* _Material shown_
[Begin]

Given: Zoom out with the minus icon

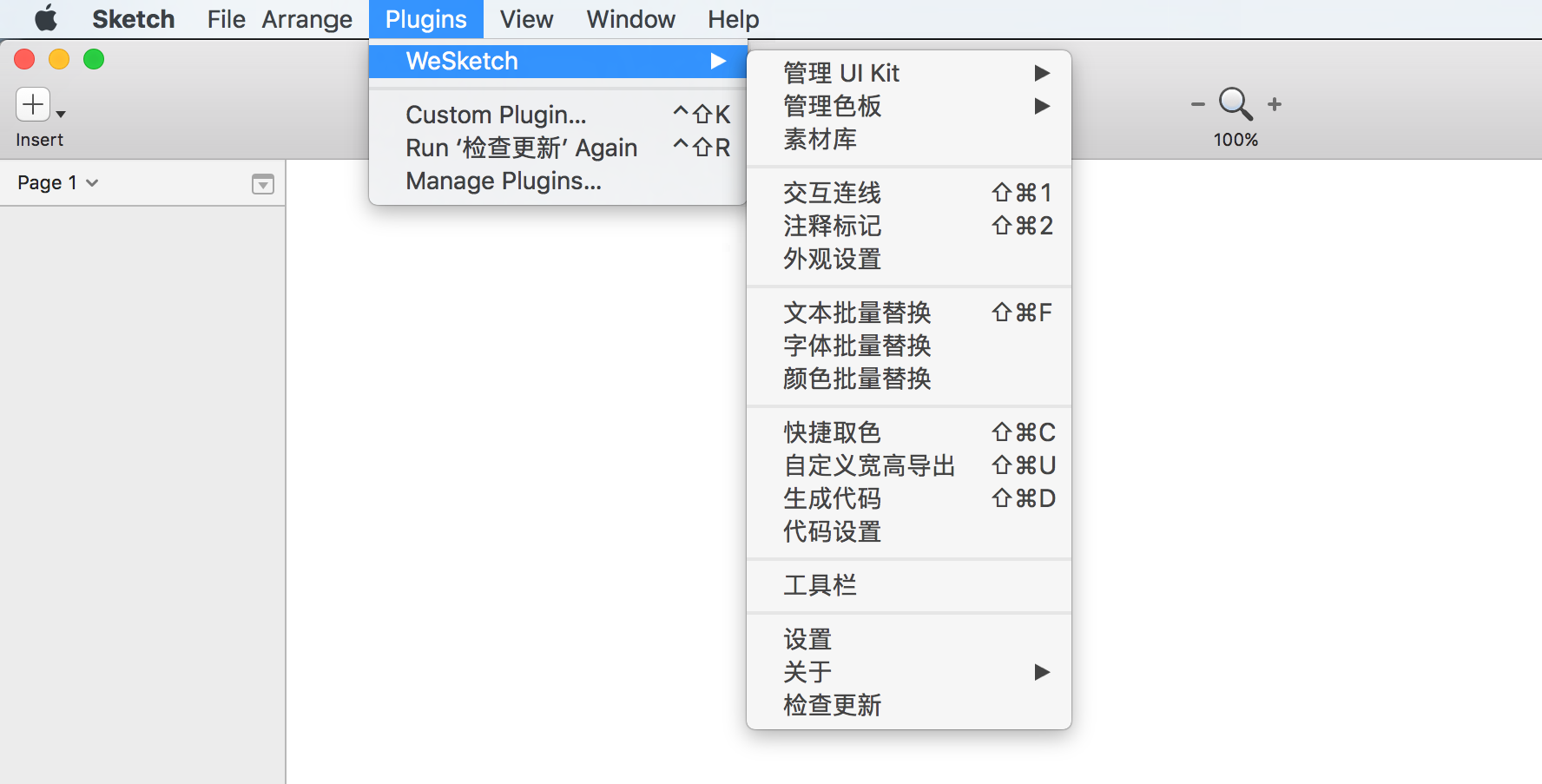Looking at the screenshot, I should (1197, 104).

[End]
[Begin]

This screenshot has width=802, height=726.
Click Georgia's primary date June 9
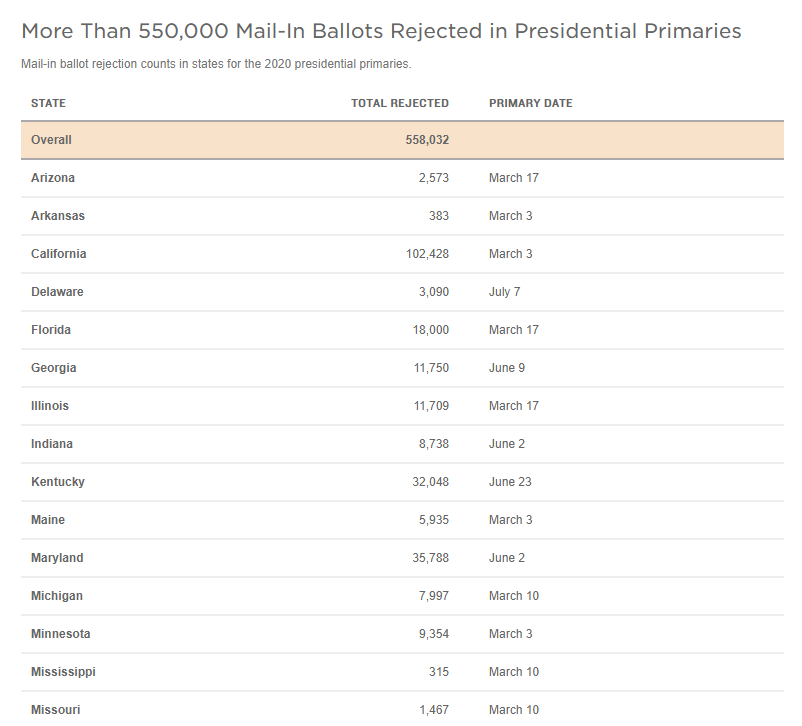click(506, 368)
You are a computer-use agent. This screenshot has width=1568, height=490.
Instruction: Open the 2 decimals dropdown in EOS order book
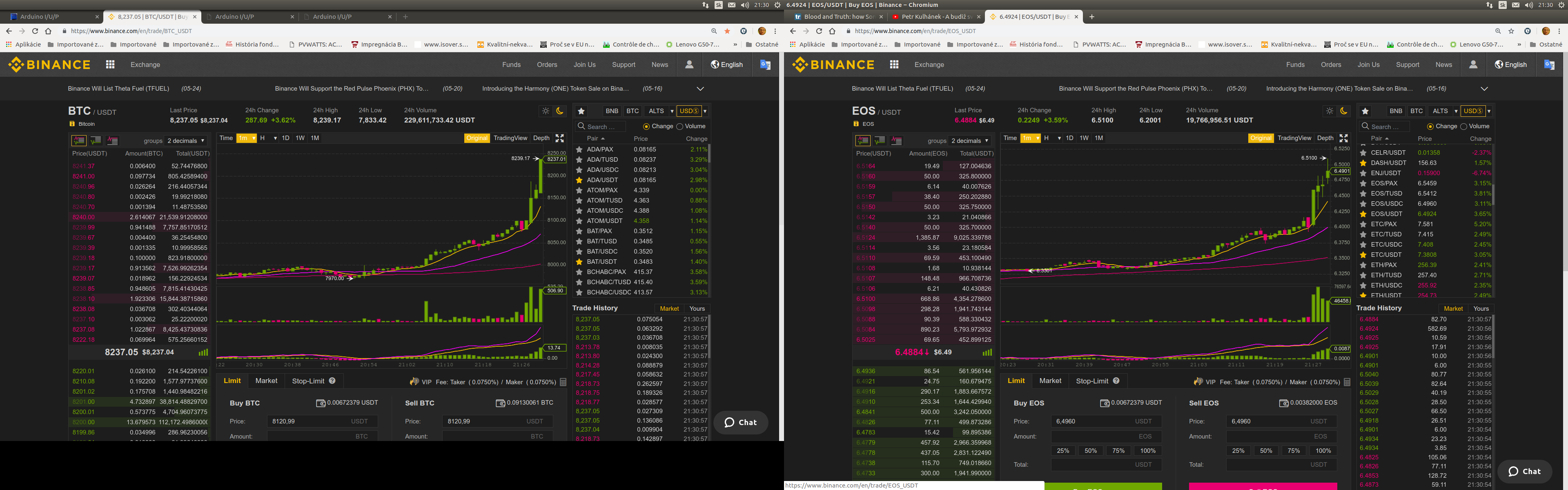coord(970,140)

[End]

* _Exercise directions_
Express the listing from the line with "You are a computer-use" through the line with "coord(970,140)" as a Markdown table with the columns Row and Line. Skip blank lines and leave the pictures out.

* _Written answer_
| Row | Line |
|---|---|
| 1 | You are a computer-use agent. This screenshot has width=1568, height=490. |
| 2 | Instruction: Open the 2 decimals dropdown in EOS order book |
| 3 | coord(970,140) |